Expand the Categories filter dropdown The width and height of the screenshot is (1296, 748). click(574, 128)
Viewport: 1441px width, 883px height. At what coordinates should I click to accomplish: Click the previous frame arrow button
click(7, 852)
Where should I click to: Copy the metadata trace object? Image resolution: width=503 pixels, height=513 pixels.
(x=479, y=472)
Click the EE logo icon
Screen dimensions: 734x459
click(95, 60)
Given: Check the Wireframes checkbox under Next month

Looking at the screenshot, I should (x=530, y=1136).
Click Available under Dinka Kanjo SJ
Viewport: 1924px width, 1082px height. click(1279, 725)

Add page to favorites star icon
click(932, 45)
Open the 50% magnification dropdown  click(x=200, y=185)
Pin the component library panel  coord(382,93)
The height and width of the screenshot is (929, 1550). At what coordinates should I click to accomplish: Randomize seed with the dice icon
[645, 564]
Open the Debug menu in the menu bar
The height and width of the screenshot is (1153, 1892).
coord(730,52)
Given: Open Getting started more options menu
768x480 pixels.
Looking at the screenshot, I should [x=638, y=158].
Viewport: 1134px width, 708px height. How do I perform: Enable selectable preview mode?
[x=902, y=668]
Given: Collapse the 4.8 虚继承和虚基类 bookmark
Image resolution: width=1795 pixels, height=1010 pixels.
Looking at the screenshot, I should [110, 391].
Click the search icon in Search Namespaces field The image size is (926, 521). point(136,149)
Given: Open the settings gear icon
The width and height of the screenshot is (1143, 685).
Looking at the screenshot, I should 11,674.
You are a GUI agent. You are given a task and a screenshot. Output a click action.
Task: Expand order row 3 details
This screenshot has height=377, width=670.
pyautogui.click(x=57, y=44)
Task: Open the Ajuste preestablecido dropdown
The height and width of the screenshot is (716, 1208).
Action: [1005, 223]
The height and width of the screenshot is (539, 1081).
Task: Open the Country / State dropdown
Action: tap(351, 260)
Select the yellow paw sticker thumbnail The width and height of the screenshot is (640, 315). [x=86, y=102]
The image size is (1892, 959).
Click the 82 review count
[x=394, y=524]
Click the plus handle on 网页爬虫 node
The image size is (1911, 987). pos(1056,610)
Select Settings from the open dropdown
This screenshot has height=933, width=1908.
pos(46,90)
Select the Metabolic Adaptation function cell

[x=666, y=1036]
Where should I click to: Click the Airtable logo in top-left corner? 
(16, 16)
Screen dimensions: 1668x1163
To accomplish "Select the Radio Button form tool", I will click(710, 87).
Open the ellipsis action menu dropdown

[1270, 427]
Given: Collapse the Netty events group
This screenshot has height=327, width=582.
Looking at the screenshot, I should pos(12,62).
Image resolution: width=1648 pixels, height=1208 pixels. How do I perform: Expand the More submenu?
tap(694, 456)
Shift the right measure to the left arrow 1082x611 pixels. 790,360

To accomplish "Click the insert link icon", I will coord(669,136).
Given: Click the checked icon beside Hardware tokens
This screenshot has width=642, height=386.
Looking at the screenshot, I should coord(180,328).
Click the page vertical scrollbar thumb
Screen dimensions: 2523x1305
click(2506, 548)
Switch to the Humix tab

☆ ☆ ☆ ☆ ☆

▶ _Description of the task_
Word for word, print every line above.

▶ _Output below_
Expand the Categories filter dropdown The width and height of the screenshot is (1296, 748). click(574, 128)
Viewport: 1441px width, 883px height. At what coordinates should I click to accomplish: Click the previous frame arrow button
click(7, 852)
Where should I click to: Copy the metadata trace object? Image resolution: width=503 pixels, height=513 pixels.
(x=479, y=472)
Click the EE logo icon
Screen dimensions: 734x459
click(95, 60)
Given: Check the Wireframes checkbox under Next month

Looking at the screenshot, I should (x=530, y=1136).
Click Available under Dinka Kanjo SJ
Viewport: 1924px width, 1082px height. click(1279, 725)

Add page to favorites star icon
click(932, 45)
Open the 50% magnification dropdown  click(x=200, y=185)
Pin the component library panel  coord(382,93)
The height and width of the screenshot is (929, 1550). At what coordinates should I click to accomplish: Randomize seed with the dice icon
[645, 564]
Open the Debug menu in the menu bar
The height and width of the screenshot is (1153, 1892).
coord(730,52)
Given: Open Getting started more options menu
768x480 pixels.
Looking at the screenshot, I should [x=638, y=158].
Viewport: 1134px width, 708px height. How do I perform: Enable selectable preview mode?
[x=902, y=668]
Given: Collapse the 4.8 虚继承和虚基类 bookmark
Image resolution: width=1795 pixels, height=1010 pixels.
Looking at the screenshot, I should [110, 391].
Click the search icon in Search Namespaces field The image size is (926, 521). point(136,149)
Given: Open the settings gear icon
The width and height of the screenshot is (1143, 685).
Looking at the screenshot, I should 11,674.
You are a GUI agent. You are given a task and a screenshot. Output a click action.
Task: Expand order row 3 details
This screenshot has height=377, width=670.
pyautogui.click(x=57, y=44)
Task: Open the Ajuste preestablecido dropdown
The height and width of the screenshot is (716, 1208).
Action: [1005, 223]
The height and width of the screenshot is (539, 1081).
Task: Open the Country / State dropdown
Action: tap(351, 260)
Select the yellow paw sticker thumbnail The width and height of the screenshot is (640, 315). [x=86, y=102]
The image size is (1892, 959).
Click the 82 review count
[x=394, y=524]
Click the plus handle on 网页爬虫 node
The image size is (1911, 987). pos(1056,610)
Select Settings from the open dropdown
This screenshot has height=933, width=1908.
pos(46,90)
Select the Metabolic Adaptation function cell

[x=666, y=1036]
Where should I click to: Click the Airtable logo in top-left corner? 
(16, 16)
Screen dimensions: 1668x1163
To accomplish "Select the Radio Button form tool", I will click(710, 87).
Open the ellipsis action menu dropdown

[1270, 427]
Given: Collapse the Netty events group
This screenshot has height=327, width=582.
Looking at the screenshot, I should pos(12,62).
Image resolution: width=1648 pixels, height=1208 pixels. How do I perform: Expand the More submenu?
tap(694, 456)
Shift the right measure to the left arrow 1082x611 pixels. 790,360

To accomplish "Click the insert link icon", I will coord(669,136).
Given: Click the checked icon beside Hardware tokens
This screenshot has width=642, height=386.
Looking at the screenshot, I should coord(180,328).
Click the page vertical scrollbar thumb
Screen dimensions: 2523x1305
click(2506, 548)
Switch to the Humix tab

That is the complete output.